■ Data extracts ■
== Segment start ==
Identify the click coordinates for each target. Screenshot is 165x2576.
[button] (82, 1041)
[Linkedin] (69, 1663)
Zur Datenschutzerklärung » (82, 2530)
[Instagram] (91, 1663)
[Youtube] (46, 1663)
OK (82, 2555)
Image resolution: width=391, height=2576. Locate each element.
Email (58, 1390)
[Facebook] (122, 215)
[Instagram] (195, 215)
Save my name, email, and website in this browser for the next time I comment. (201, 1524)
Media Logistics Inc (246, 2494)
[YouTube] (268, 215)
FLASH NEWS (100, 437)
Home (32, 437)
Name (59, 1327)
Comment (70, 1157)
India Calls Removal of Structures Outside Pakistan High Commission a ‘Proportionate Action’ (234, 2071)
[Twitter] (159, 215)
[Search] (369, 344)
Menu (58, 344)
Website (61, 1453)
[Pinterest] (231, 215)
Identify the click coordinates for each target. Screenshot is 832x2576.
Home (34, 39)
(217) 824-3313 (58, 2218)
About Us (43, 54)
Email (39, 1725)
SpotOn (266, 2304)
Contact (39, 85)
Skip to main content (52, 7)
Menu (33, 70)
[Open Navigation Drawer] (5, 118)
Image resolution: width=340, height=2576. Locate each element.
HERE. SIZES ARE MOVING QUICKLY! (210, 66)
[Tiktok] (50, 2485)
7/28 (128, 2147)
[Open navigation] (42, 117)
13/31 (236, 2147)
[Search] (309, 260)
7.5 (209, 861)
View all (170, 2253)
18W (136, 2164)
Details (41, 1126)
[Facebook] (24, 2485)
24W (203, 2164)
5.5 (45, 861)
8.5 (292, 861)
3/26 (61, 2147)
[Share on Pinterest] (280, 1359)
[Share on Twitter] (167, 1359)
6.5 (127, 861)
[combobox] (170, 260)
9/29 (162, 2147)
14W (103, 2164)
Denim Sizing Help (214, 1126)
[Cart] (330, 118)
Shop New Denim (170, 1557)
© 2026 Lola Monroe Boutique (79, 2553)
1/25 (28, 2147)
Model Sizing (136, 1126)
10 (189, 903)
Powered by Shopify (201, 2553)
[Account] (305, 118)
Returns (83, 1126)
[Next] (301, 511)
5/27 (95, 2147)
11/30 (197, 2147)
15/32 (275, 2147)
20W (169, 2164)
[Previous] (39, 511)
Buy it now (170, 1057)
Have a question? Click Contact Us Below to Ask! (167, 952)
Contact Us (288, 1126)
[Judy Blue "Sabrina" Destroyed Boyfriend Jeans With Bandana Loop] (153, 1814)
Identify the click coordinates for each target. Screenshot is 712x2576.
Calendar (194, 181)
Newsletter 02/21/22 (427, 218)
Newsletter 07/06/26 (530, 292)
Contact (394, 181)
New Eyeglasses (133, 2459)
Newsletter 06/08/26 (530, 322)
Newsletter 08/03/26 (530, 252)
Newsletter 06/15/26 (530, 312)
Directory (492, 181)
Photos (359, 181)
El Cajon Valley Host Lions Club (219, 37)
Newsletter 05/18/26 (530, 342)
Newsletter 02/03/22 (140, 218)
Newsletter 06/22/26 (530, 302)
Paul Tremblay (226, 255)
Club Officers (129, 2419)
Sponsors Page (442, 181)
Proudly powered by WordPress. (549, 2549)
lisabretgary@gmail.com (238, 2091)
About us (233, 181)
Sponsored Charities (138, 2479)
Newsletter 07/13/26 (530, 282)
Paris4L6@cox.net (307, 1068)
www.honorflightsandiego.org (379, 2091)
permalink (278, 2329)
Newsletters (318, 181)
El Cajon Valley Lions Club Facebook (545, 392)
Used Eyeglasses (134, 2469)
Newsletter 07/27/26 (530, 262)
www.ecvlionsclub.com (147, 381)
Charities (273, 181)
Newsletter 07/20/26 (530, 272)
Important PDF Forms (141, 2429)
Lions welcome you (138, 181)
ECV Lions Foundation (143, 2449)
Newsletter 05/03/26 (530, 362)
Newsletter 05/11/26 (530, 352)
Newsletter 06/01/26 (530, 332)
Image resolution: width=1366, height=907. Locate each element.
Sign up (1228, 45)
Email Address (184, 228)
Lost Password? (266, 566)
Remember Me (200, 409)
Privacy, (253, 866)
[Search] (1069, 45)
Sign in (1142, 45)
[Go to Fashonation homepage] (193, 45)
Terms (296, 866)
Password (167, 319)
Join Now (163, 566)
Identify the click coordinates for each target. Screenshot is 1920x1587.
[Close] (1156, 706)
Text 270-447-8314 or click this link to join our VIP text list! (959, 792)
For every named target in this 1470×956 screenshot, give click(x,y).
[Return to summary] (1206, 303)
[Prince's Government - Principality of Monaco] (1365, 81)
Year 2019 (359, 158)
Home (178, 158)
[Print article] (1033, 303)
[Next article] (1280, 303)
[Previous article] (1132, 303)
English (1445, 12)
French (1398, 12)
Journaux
== Segment end ==
■ Exercise details ■
Please transcribe all of the data above exactly.

■ Written reply ■
Identify the click coordinates for each target. Screenshot is 165x2576.
[button] (82, 1041)
[Linkedin] (69, 1663)
Zur Datenschutzerklärung » (82, 2530)
[Instagram] (91, 1663)
[Youtube] (46, 1663)
OK (82, 2555)
Image resolution: width=391, height=2576. Locate each element.
Email (58, 1390)
[Facebook] (122, 215)
[Instagram] (195, 215)
Save my name, email, and website in this browser for the next time I comment. (201, 1524)
Media Logistics Inc (246, 2494)
[YouTube] (268, 215)
FLASH NEWS (100, 437)
Home (32, 437)
Name (59, 1327)
Comment (70, 1157)
India Calls Removal of Structures Outside Pakistan High Commission a ‘Proportionate Action’ (234, 2071)
[Twitter] (159, 215)
[Search] (369, 344)
Menu (58, 344)
Website (61, 1453)
[Pinterest] (231, 215)
Identify the click coordinates for each target. Screenshot is 832x2576.
Home (34, 39)
(217) 824-3313 (58, 2218)
About Us (43, 54)
Email (39, 1725)
SpotOn (266, 2304)
Contact (39, 85)
Skip to main content (52, 7)
Menu (33, 70)
[Open Navigation Drawer] (5, 118)
Image resolution: width=340, height=2576. Locate each element.
HERE. SIZES ARE MOVING QUICKLY! (210, 66)
[Tiktok] (50, 2485)
7/28 (128, 2147)
[Open navigation] (42, 117)
13/31 (236, 2147)
[Search] (309, 260)
7.5 (209, 861)
View all (170, 2253)
18W (136, 2164)
Details (41, 1126)
[Facebook] (24, 2485)
24W (203, 2164)
5.5 (45, 861)
8.5 (292, 861)
3/26 (61, 2147)
[Share on Pinterest] (280, 1359)
[Share on Twitter] (167, 1359)
6.5 (127, 861)
[combobox] (170, 260)
9/29 (162, 2147)
14W (103, 2164)
Denim Sizing Help (214, 1126)
[Cart] (330, 118)
Shop New Denim (170, 1557)
© 2026 Lola Monroe Boutique (79, 2553)
1/25 (28, 2147)
Model Sizing (136, 1126)
10 (189, 903)
Powered by Shopify (201, 2553)
[Account] (305, 118)
Returns (83, 1126)
[Next] (301, 511)
5/27 (95, 2147)
11/30 (197, 2147)
15/32 (275, 2147)
20W (169, 2164)
[Previous] (39, 511)
Buy it now (170, 1057)
Have a question? Click Contact Us Below to Ask! (167, 952)
Contact Us (288, 1126)
[Judy Blue "Sabrina" Destroyed Boyfriend Jeans With Bandana Loop] (153, 1814)
Identify the click coordinates for each target. Screenshot is 712x2576.
Calendar (194, 181)
Newsletter 02/21/22 (427, 218)
Newsletter 07/06/26 (530, 292)
Contact (394, 181)
New Eyeglasses (133, 2459)
Newsletter 06/08/26 (530, 322)
Newsletter 08/03/26 (530, 252)
Newsletter 06/15/26 (530, 312)
Directory (492, 181)
Photos (359, 181)
El Cajon Valley Host Lions Club (219, 37)
Newsletter 05/18/26 (530, 342)
Newsletter 02/03/22 (140, 218)
Newsletter 06/22/26 (530, 302)
Paul Tremblay (226, 255)
Club Officers (129, 2419)
Sponsors Page (442, 181)
Proudly powered by WordPress. (549, 2549)
lisabretgary@gmail.com (238, 2091)
About us (233, 181)
Sponsored Charities (138, 2479)
Newsletter 07/13/26 (530, 282)
Paris4L6@cox.net (307, 1068)
www.honorflightsandiego.org (379, 2091)
permalink (278, 2329)
Newsletters (318, 181)
El Cajon Valley Lions Club Facebook (545, 392)
Used Eyeglasses (134, 2469)
Newsletter 07/27/26 (530, 262)
www.ecvlionsclub.com (147, 381)
Charities (273, 181)
Newsletter 07/20/26 (530, 272)
Important PDF Forms (141, 2429)
Lions welcome you (138, 181)
ECV Lions Foundation (143, 2449)
Newsletter 05/03/26 (530, 362)
Newsletter 05/11/26 (530, 352)
Newsletter 06/01/26 (530, 332)
Image resolution: width=1366, height=907. Locate each element.
Sign up (1228, 45)
Email Address (184, 228)
Lost Password? (266, 566)
Remember Me (200, 409)
Privacy, (253, 866)
[Search] (1069, 45)
Sign in (1142, 45)
[Go to Fashonation homepage] (193, 45)
Terms (296, 866)
Password (167, 319)
Join Now (163, 566)
Identify the click coordinates for each target. Screenshot is 1920x1587.
[Close] (1156, 706)
Text 270-447-8314 or click this link to join our VIP text list! (959, 792)
For every named target in this 1470×956 screenshot, give click(x,y).
[Return to summary] (1206, 303)
[Prince's Government - Principality of Monaco] (1365, 81)
Year 2019 (359, 158)
Home (178, 158)
[Print article] (1033, 303)
[Next article] (1280, 303)
[Previous article] (1132, 303)
English (1445, 12)
French (1398, 12)
Journaux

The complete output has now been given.